What is more shocking, Jesus says, is verse 10. If you knew
the gift of God and who it is that is saying to you, give me
a drink, you would have asked him and he would have given you
living water. The real shocking thing here
isn't that Jesus is asking her for water. It's that she isn't
asking him for living water that is eternal life. That's the shocking
part. The real scandal is that she
isn't asking him for eternal life. If you knew the gift of
God, Jesus says, and who it is that is saying to you, give me
a drink, you would have asked him. Jesus, again, is viewing people
not from just physical eyes, but from spiritual eyes, seeing
the precious thing that each person possesses is their soul.
This is very akin to what Jesus says elsewhere, is what profit
is it to gain the whole world and forfeit your soul? That should
be the driving ambition of anyone's life, is to know what is going
to happen to your soul. We get so consumed with what's
gonna happen to our physical bodies, and there's certainly
a place for that, but the primary question that should be on every
human being's heart, because eternity is written on our hearts,
is what is going to happen to your soul? And the fact that
Jesus, the Son of God, the one who came to bring eternal life,
is sitting there speaking this with this woman, the scandal
is that she isn't immediately asking him for eternal life. Jesus understands that she doesn't
really know, and so He says, if you knew the gift of God,
and she doesn't, the gift of God is eternal life given through
His Son. It's really John 3.16, for God
so loved the world that He gave His only Son, that whoever believes
in Him should not perish, but have eternal life. If she had
known that gift and the one who was speaking to her is the one
who has the ability to give it, then she would have asked Him. and he gives freely. Notice Jesus
asks her for a drink and she kind of scoffs at him. And Jesus
turns it around and is so free and generous that he offers her
a drink. She doesn't know the gift of
God and she doesn't know who is speaking to her. Externally,
all she sees is this weary Jewish rabbi who's thirsty and has some
peculiar cultural views. But Jesus knows exactly who he
is and exactly what he gives. But still, he speaks in a veiled
kind of way. He says he would have given you
living water. What is that? If someone offered
you that, what would you think? Well, if you know the context
of the Bible, you might have a clue, but for this woman, she's
probably thinking that Jesus is offering to get up and to
lead her somewhere where there's a bubbling brook, a fresh spring,
and he could show her that. But the way that he speaks give
further opportunity for this conversation to continue, and
for her to be drawn out by Jesus as he engages with her. And as
she responds to Jesus' statement, she shows that she doesn't know
who she is talking to, but she really needs to. She says, In
verse 11, the woman said to him, Sir, you have nothing to draw
water with, and the well is deep. Where do you get that living
water? Are you greater than our father
Jacob? He gave us the well and drank from it himself, as did
his sons and his livestock. This woman has some points of
contention with Jesus, as she thinks he's just not quite getting
it. She first observes, that he has nothing to draw water
with. So if he offers her water, how
is he gonna give it to her? Because remember, Jesus, you're
asking me for water. You don't even have anything
to draw water with. Secondly, the well is deep. The well still exists today.
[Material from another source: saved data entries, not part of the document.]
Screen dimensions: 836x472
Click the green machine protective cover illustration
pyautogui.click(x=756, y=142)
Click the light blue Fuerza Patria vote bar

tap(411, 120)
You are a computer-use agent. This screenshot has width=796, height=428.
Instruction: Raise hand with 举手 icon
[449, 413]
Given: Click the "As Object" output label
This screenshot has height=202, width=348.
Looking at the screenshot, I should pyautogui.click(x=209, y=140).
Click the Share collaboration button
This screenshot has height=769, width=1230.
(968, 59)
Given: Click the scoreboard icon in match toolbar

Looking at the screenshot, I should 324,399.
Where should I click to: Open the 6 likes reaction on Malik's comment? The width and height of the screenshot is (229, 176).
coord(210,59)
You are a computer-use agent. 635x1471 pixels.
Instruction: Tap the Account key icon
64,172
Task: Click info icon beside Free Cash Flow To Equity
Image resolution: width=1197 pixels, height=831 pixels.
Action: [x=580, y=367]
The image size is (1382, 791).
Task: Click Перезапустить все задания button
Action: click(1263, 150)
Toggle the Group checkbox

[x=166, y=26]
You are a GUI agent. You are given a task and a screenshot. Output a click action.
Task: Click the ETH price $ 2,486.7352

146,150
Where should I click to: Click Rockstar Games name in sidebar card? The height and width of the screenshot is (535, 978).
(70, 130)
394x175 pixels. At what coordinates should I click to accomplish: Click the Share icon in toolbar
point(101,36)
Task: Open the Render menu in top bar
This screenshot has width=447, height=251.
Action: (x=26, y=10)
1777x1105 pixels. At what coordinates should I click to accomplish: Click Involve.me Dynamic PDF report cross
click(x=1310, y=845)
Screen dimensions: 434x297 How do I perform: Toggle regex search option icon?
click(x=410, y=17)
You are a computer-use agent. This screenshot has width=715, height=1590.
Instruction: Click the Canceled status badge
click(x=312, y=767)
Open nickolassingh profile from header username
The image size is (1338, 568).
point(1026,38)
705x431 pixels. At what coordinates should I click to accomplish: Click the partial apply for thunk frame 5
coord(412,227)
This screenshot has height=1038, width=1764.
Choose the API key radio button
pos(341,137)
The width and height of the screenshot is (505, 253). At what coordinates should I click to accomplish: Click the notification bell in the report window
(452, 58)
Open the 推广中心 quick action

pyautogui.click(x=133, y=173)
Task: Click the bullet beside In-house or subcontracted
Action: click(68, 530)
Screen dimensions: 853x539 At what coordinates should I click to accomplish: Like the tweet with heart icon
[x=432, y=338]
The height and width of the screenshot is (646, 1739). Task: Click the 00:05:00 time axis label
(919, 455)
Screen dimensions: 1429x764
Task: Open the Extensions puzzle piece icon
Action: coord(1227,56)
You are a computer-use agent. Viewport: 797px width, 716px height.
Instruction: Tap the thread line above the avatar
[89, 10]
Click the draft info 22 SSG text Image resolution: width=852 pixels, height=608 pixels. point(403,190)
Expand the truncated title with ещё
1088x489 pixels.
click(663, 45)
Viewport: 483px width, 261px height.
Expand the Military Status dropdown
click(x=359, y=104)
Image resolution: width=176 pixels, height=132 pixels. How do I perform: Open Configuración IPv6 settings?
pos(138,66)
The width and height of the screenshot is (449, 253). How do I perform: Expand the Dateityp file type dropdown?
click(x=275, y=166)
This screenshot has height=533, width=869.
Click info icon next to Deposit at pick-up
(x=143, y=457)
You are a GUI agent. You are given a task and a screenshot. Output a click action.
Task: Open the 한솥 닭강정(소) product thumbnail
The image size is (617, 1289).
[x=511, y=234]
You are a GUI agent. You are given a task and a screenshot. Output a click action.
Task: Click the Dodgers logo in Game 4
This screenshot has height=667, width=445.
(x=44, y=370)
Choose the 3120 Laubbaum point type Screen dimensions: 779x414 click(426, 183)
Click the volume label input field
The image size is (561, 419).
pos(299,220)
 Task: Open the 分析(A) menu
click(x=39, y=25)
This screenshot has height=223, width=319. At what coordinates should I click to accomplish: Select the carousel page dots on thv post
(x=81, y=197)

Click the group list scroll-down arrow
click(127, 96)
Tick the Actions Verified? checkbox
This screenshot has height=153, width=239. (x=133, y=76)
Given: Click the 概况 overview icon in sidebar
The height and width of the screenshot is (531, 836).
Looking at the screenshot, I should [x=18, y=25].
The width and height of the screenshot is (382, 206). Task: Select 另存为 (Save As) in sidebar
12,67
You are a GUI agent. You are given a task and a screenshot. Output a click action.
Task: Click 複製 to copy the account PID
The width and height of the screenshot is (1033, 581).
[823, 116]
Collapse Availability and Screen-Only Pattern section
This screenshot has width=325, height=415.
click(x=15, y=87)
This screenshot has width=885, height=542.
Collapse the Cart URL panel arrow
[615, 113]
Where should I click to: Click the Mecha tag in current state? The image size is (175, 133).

It's about 100 feet deep. So Jesus couldn't just lean over
with his hands and scoop some up and give himself water, much
less her any water. So how is he gonna give her any
water? Furthermore, she thinks that
he doesn't really have access to this living water. Where do
you get that living water? She's skeptical. She thinks it's
ridiculous that he would claim to have this. And furthermore,
she thinks that even if he did have access to water, he would
have to be greater than Jacob in order for that water to be
of any significance to her. Jacob is a key figure in the
Old Testament. This is Jacob's well and she can get water from
Jacob's well. And she thinks, Jesus, you're
not greater than Jacob because he gave us the well and drank
from it himself. You see the little jab there
into Jesus? Jesus can't even drink from that
well himself. How is he gonna give her living
water? What good did he do? Not only did Jacob get himself
water, but he also gave his livestock water and his sons. What good is this Jesus? Jesus,
of course, is better, is greater than Jacob, and he can give this
living water that he's referring to, and he doesn't need anything
to draw it with, and the source of the water that he offers is
actually so high that nobody else can access it except himself
and give it to others. takes a different approach than
answering directly in order to help her understand that this
woman and Jesus are really talking about two different things. Jesus
gives a response that is going to show her the inadequacy of
drinking only natural water. Jesus says in verse 13, everyone
who drinks of this water will be thirsty again, but whoever
drinks of the water that I will give him will never be thirsty
again. The water that I will give him
will become in him a spring of water welling up to eternal life. It's kind of a no-brainer, but
your body needs water in order to survive. We're going to drink
several more times today. There's that kind of fact out
there, you're supposed to have eight cups of water every day.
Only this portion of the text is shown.